Your Child Has Loose Baby Teeth: What Should You Do?
Updated: Mar 15
by Jenny Green
When your child's baby teeth begin to loosen, it can be an uncertain time for them. Some children hate the idea of loose baby teeth and ask their parents to pull them out, while others may be frightened of losing them. Others may be excited to anticipate a visit from the tooth fairy. So, what should you do when your child's teeth begin to wiggle?
When Do Children Lose Their Baby Teeth?
The process of permanent teeth replacing baby teeth occurs over several years. According to the Canadian Dental Association (CDA), children begin to lose their baby teeth at about 6 years old. The first adult teeth that arrive are the molars, which erupt from the gums at the back of the mouth without replacing any baby teeth. At the same time, the roots of the baby teeth at the front of the mouth begin to weaken as the permanent teeth grow within the gum. Eventually, the tooth roots become so weak that the baby teeth fall out, leaving room for the new adult teeth to come in.

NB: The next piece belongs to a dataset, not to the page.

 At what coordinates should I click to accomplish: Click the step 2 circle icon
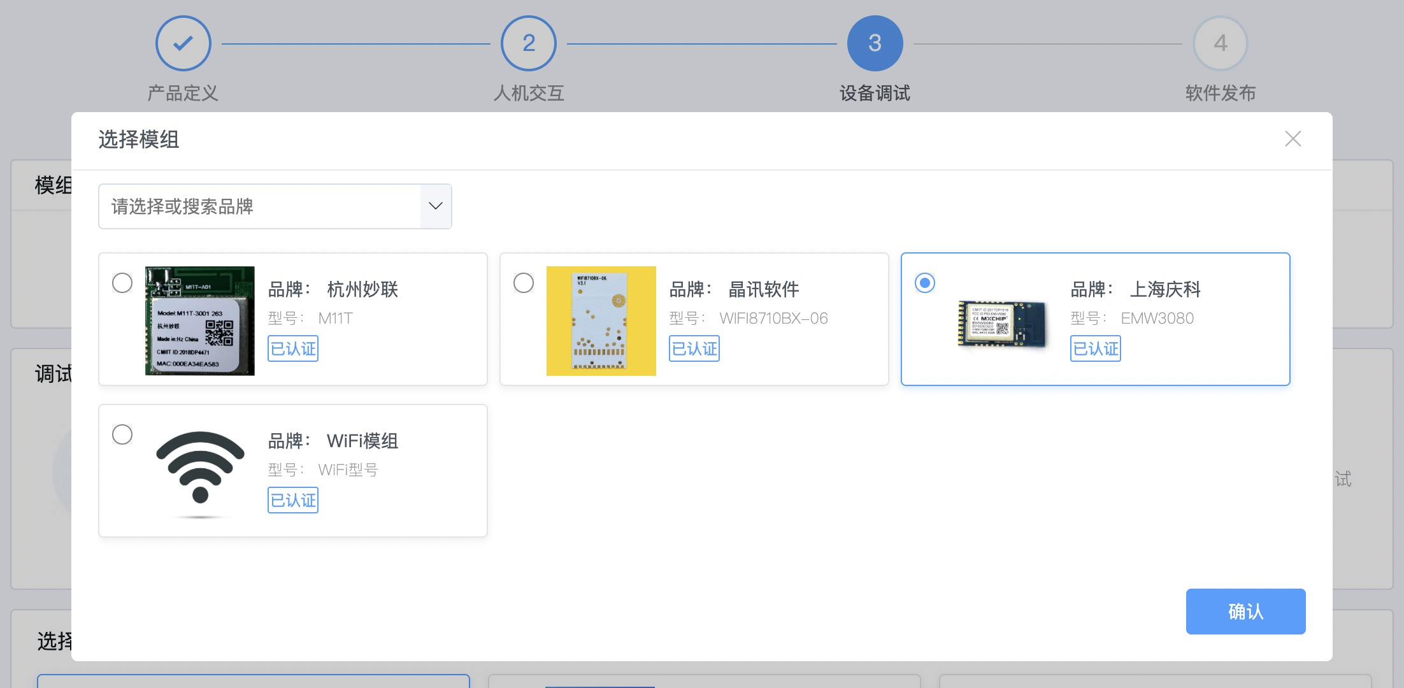tap(529, 43)
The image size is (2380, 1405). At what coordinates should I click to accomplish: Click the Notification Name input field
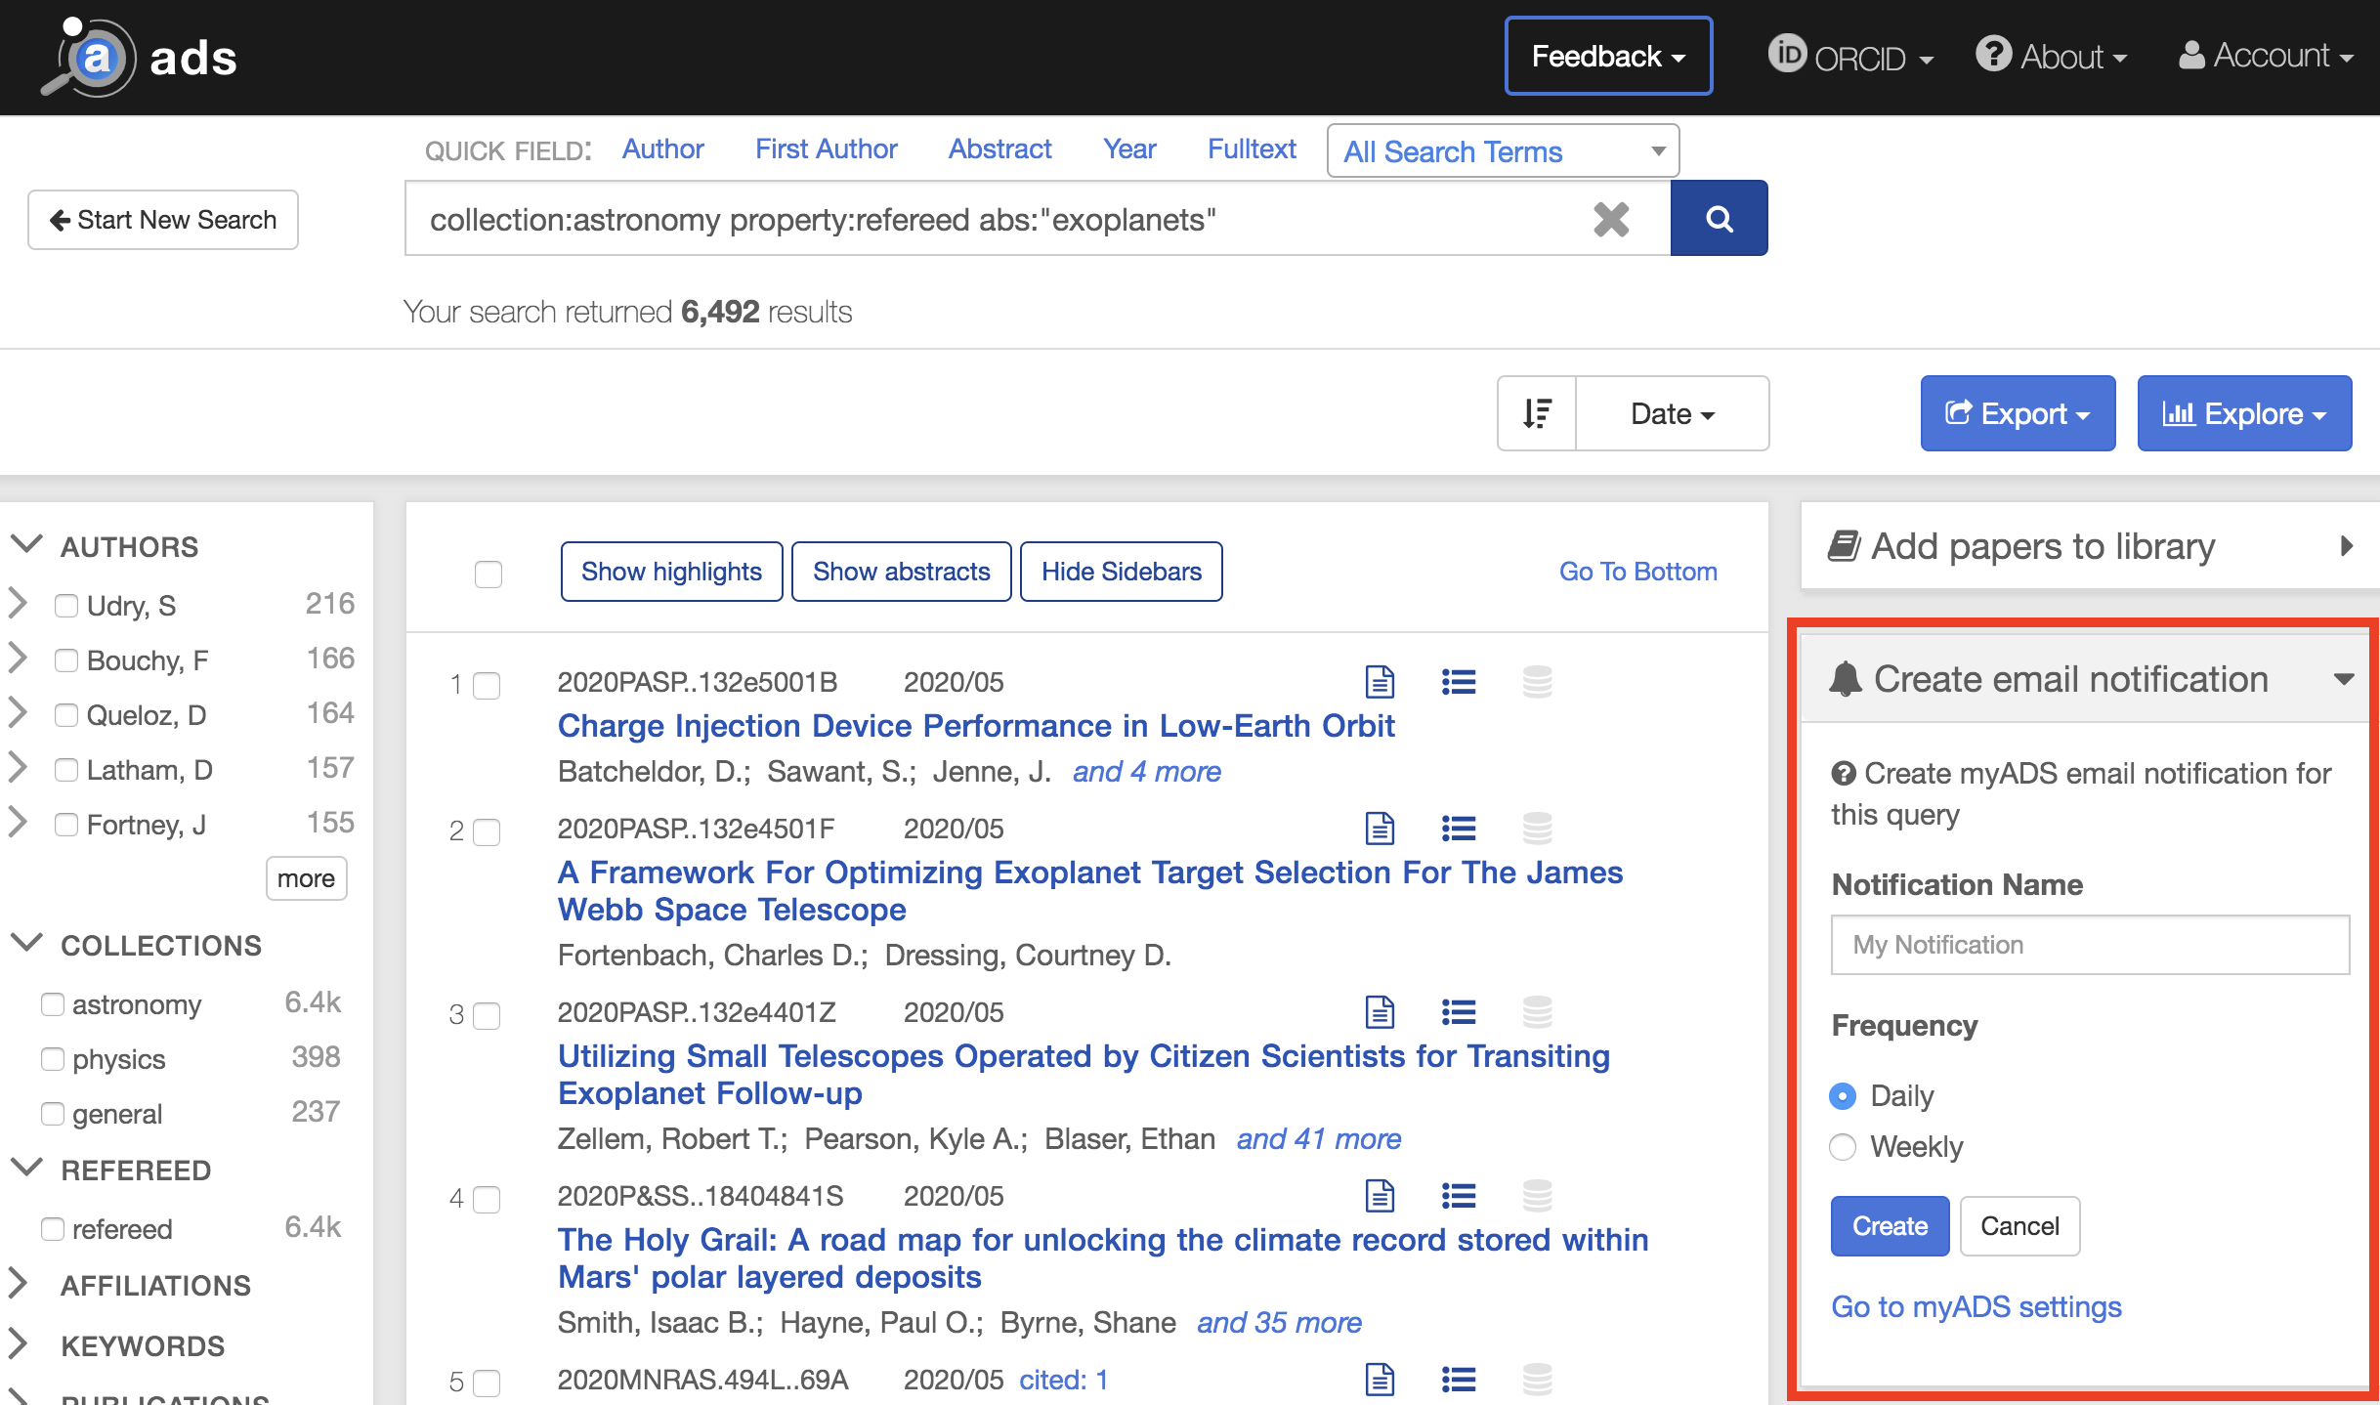tap(2089, 945)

As the Mayo Clinic explains, the first baby teeth to fall out are usually the two central bottom teeth at the front of the mouth, followed by the two central top teeth. Though most children lose their first baby teeth at age 6, some don't begin to lose their teeth until age 7.
What to Do When Your Child Has Loose Baby Teeth
The process of losing baby teeth is completely natural, so once you notice your child's baby teeth are loose and wiggly, let it happen. If the teeth are at the front of the mouth and your child is around the age of 6 or 7, there's probably nothing to worry about.
The CDA states that it's fine to let your child wiggle a loose tooth. When the tooth is ready to go, it should fall out easily and with little bleeding. If your child is desperate to lose the tooth and it just won't come out, the American Dental Association advises parents to fold a piece of clean tissue over the tooth and gently squeeze. The tooth should pop out right away.
However, if the tooth doesn't come out with a gentle squeeze, don't reach for string and stay away from doorknobs. According to the Mayo Clinic, losing a baby tooth too early can affect the position of the permanent teeth. When a baby tooth is lost prematurely, a permanent tooth that's already erupted can shift into the empty space and become crooked.
Oral Care After a Baby Tooth Falls Out
If your child's baby tooth comes out cleanly, you can usually just wrap it up in a tissue and put it in a safe place for the tooth fairy. However, if your child has excessive bleeding or a blood condition, the Louisiana State University School of Dentistry recommends moistening a tea bag or a piece of gauze and asking your child to bite down on it. Tell your child not to pick at the affected area of gum and avoid the spot when brushing for the next two days. In addition, give them soft foods to eat, or mash up their food with a fork.
If the bleeding continues for more than two hours, contact your dentist.
Tips on Easing Your Child's Fears
As a parent, you may be excited that your child has arrived at the milestone of losing their first tooth, but for the child, it can sometimes be a scary experience. If your child is upset about a wiggly tooth or a gap where a tooth fell out, offer reassurance that nothing is wrong and that everyone loses their baby teeth. Remind your child that the tooth fairy loves baby teeth and gives out rewards for them. Additionally, if a tooth looks like it's about to come out, consider giving your child a small box and a tissue or a similar "tooth kit" to take to school to avoid losing the precious item.
Losing baby teeth doesn't have to be scary. By following these tips, you can maintain smiles all around!
This article is intended to promote understanding of and knowledge about general oral health topics. It is not intended to be a substitute for professional advice, diagnosis or treatment. Always seek the advice of your dentist or other qualified healthcare provider with any questions you may have regarding a medical condition or treatment.